Check each line of the listing for the string "Like". Copy those where it appears.

Data shown:

BEGIN

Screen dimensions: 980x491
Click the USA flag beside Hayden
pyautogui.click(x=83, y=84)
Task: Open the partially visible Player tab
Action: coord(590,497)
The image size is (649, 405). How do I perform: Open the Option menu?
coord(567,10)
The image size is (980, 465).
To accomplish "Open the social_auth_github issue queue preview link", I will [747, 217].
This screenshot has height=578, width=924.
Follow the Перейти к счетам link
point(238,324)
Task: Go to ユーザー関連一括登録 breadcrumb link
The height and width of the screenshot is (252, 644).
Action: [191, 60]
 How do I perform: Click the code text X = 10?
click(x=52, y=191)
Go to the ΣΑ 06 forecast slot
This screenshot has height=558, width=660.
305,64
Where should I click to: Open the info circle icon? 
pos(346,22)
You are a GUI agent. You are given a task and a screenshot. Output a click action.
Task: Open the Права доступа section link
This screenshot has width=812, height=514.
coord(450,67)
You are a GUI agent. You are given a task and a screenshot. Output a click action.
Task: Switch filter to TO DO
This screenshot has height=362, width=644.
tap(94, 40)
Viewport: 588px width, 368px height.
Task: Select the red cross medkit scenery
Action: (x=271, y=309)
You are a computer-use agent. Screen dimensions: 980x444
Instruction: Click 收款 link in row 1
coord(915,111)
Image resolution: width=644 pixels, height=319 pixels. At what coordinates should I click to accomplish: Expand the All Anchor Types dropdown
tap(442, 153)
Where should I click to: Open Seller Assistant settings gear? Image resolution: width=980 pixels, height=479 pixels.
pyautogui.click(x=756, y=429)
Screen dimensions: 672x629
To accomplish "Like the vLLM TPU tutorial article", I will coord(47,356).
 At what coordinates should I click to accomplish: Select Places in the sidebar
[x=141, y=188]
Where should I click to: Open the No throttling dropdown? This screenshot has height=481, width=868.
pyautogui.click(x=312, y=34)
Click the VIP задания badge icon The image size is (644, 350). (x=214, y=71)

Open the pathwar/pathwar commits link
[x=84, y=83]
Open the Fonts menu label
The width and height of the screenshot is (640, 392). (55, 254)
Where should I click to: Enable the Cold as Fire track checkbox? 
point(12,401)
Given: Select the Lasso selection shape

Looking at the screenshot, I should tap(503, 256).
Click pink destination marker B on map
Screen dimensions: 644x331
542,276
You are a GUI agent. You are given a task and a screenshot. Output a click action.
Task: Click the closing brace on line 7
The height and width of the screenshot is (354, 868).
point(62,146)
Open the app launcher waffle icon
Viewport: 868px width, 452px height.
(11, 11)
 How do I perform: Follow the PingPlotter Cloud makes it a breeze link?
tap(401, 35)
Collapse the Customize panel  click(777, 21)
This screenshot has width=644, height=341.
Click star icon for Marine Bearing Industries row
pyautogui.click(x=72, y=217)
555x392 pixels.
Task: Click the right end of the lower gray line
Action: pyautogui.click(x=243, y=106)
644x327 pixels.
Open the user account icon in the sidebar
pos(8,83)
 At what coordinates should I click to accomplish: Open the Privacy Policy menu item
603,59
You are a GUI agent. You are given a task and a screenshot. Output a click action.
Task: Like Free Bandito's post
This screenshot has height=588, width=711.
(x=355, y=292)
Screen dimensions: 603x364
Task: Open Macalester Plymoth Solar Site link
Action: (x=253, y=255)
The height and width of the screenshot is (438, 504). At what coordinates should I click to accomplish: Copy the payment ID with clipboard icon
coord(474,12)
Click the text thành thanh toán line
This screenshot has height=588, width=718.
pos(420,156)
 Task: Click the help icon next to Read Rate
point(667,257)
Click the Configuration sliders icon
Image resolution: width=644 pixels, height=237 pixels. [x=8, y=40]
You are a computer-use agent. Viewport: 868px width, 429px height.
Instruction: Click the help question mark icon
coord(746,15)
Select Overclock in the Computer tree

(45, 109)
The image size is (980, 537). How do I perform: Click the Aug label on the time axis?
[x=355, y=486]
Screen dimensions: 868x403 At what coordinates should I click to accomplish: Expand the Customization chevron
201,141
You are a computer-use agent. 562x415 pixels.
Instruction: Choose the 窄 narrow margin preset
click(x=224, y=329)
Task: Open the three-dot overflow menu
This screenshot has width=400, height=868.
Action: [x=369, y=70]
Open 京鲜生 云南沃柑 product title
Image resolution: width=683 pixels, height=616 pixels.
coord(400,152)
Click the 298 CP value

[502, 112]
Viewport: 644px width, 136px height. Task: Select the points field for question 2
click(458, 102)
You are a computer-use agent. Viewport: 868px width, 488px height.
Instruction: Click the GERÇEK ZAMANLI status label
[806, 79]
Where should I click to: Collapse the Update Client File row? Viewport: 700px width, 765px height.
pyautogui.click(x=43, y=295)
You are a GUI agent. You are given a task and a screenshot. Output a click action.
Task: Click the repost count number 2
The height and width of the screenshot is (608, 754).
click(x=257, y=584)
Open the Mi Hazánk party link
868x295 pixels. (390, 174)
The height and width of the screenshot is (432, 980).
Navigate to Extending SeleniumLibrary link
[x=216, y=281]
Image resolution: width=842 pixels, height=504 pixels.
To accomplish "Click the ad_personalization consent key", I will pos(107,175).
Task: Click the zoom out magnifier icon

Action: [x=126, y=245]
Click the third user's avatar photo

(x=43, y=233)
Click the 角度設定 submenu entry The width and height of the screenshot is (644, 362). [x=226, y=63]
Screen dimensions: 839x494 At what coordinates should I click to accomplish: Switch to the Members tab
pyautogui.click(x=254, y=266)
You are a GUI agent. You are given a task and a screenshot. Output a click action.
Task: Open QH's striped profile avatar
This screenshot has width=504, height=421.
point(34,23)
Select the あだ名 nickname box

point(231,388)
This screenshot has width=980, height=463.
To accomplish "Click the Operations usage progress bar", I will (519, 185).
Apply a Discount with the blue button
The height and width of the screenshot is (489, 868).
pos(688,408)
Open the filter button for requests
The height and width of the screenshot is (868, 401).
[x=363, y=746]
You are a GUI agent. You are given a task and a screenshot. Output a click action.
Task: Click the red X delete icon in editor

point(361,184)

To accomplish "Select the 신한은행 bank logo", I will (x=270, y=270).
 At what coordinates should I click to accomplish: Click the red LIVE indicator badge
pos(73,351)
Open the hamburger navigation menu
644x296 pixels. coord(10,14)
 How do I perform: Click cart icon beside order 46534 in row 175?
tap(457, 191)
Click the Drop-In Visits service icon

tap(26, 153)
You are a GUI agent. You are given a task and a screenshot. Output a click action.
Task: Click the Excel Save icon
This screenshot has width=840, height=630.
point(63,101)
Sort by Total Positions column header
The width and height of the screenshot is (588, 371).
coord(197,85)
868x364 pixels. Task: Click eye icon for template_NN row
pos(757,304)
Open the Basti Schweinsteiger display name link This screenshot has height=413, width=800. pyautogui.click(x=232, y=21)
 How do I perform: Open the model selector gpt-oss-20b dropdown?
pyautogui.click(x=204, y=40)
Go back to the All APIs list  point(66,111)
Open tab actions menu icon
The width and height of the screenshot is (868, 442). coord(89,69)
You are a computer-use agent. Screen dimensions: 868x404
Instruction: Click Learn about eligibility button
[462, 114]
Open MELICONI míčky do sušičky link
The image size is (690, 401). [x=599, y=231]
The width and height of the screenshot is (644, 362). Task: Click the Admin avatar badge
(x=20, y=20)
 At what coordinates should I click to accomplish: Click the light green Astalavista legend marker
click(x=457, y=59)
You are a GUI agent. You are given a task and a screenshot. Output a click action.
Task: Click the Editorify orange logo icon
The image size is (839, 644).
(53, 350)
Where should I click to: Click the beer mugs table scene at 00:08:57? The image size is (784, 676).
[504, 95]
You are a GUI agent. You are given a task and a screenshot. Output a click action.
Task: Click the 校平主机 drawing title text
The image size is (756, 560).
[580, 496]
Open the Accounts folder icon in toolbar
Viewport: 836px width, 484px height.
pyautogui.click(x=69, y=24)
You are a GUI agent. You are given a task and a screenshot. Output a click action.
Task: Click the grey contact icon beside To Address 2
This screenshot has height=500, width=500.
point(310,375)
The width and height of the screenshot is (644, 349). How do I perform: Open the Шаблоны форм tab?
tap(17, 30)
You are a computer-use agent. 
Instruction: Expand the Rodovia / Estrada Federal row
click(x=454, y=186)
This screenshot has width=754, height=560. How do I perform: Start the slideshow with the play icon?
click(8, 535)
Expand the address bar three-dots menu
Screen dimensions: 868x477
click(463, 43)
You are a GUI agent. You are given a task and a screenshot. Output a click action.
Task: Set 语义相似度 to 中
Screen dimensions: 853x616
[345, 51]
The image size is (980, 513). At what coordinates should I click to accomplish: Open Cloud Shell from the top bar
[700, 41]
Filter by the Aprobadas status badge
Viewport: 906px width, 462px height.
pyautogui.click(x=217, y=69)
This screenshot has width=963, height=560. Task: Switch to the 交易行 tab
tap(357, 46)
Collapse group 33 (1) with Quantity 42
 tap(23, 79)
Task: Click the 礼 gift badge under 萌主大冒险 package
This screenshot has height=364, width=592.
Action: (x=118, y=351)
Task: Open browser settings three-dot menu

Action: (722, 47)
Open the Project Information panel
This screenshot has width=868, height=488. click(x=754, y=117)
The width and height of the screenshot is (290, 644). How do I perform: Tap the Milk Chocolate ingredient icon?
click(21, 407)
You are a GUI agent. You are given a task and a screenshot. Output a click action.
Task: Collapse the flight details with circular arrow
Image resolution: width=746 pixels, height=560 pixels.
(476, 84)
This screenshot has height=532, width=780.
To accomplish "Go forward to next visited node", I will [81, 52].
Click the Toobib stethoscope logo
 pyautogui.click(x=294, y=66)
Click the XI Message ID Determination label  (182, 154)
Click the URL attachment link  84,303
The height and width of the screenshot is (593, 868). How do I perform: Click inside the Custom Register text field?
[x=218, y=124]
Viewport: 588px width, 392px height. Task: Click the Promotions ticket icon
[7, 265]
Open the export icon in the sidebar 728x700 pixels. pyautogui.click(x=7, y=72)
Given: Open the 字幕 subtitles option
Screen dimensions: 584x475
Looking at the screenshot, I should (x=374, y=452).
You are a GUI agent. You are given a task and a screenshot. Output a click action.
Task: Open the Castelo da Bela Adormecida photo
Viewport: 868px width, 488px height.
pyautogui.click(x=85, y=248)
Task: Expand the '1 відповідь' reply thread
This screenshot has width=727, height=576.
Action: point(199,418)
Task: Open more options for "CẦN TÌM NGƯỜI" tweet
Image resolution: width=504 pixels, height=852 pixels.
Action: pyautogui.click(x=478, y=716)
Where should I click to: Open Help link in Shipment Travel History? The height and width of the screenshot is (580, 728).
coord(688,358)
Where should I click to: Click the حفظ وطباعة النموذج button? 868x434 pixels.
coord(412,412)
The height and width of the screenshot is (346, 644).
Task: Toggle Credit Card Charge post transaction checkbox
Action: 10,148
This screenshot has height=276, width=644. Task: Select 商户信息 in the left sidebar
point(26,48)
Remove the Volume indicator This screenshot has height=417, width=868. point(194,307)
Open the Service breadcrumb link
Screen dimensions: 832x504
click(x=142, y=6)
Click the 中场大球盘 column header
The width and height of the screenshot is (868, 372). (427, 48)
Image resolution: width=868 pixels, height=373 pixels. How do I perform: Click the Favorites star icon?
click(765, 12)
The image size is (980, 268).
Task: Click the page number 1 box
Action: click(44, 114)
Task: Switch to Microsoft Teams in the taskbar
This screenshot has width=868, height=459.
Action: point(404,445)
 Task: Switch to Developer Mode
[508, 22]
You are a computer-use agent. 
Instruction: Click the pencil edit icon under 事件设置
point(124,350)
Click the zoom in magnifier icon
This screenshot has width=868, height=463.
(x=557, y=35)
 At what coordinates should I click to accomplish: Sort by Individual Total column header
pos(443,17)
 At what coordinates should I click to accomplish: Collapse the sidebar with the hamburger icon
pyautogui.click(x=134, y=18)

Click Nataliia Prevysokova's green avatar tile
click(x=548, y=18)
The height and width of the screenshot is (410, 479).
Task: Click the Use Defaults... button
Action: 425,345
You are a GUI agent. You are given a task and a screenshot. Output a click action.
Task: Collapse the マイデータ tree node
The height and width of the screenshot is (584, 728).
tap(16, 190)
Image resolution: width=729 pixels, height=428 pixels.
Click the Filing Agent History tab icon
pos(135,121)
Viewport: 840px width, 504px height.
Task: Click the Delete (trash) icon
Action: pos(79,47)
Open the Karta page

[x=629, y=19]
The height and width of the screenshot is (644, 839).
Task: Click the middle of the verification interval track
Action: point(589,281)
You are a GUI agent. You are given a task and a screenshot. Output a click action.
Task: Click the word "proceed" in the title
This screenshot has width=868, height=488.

END

Your solution:
To accomplish "Like the vLLM TPU tutorial article", I will coord(47,356).
Task: Like Free Bandito's post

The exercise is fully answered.